Woods is the most watched golfer wherever he tees up, but the Masters is different for him. He’s won the tournament four times — the most of any major meet — but has not emerged at the top of the Masters leaderboard since 2005. This marks his longest drought in any major invitational, including the British and U.S. Opens and the PGA Championships.
With 14 major titles, Woods needs four more championships to tie the record set by Jack Nicklaus during his 43-year career on the PGA Tour. The end of Woods’ playing days may be closer than he realizes, however. He turned 36 years old in December and had reconstructive knee surgery in June 2008.

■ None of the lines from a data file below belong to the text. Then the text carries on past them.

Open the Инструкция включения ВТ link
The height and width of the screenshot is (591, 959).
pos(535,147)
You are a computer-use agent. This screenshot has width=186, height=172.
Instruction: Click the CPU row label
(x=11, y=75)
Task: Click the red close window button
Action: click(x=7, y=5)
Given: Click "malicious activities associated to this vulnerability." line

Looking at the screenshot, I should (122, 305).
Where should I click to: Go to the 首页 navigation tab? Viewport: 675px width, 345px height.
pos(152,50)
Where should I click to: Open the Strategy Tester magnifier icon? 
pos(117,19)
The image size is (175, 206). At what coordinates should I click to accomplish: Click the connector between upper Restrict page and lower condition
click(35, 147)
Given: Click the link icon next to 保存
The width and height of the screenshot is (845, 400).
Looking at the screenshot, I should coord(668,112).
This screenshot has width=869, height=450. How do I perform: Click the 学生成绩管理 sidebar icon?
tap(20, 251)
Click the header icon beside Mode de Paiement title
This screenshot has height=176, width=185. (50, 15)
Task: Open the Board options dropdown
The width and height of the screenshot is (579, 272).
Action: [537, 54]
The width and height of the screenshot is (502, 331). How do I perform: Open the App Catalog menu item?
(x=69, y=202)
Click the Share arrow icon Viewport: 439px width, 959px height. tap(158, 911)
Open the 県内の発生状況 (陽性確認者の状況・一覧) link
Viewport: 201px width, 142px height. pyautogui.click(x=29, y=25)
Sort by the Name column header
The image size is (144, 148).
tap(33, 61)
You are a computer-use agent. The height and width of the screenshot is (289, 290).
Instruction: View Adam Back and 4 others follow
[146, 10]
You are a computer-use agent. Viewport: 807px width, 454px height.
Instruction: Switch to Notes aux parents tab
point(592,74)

Yet Woods does not see this year’s Masters as the end of his quest to surpass Nicklaus and win 19 majors. When ESPN’s Tom Rinaldi recently asked Woods what drives him, Woods had an intense look in his eyes — one that has crumbled so many competitors’ hopes on the final Sunday at those 14 tournaments. He uttered one word in response to Rinaldi’s question — winning.

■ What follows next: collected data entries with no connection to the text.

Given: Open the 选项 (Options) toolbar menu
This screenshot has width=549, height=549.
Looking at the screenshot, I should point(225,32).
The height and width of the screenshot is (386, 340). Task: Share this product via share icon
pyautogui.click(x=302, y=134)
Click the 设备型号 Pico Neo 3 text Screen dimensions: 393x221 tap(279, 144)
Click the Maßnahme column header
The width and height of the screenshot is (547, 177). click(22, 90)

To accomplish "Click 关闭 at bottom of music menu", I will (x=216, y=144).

While it’s understandable for Woods to want to hold himself to the highest standard in his sport, hasn’t this sole focus on winning led him astray in the past? Let’s not forget that Woods has done almost nothing on the golf course in the past two and a half years. With a highly publicized divorce from his wife following a slew of sexcapades coupled with his knee surgery, the world’s top golfer has been physically and emotionally crippled.

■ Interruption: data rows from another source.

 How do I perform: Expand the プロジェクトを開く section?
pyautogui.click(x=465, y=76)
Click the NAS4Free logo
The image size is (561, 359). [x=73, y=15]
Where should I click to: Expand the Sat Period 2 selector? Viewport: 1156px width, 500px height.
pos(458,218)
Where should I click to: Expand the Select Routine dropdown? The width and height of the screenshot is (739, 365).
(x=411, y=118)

Despite all the trauma, Woods maintains the same emotional state on the golf course, and seemingly in the rest of his life as well. While he has certainly toned down since the days when he would yell and swear after hitting an errant shot, Woods shows almost no pleasure when playing the game.
It hardly ever seems like he smiles when he is on the course and the camera is around him. There seems to be a distance between Woods and everyone else that no one can seem to penetrate. Obviously I do not know Woods personally, but it appears as though he is the least approachable golfer on the PGA circuit.
His undeniable drive makes it impossible for him to simply enjoy playing the game. Woods scrutinizes and evaluates every movement on the course like no other. Every once in a while, I wish he would realize and take in what he has accomplished and not let his failure to pass Nicklaus ruin what time he has left in his career.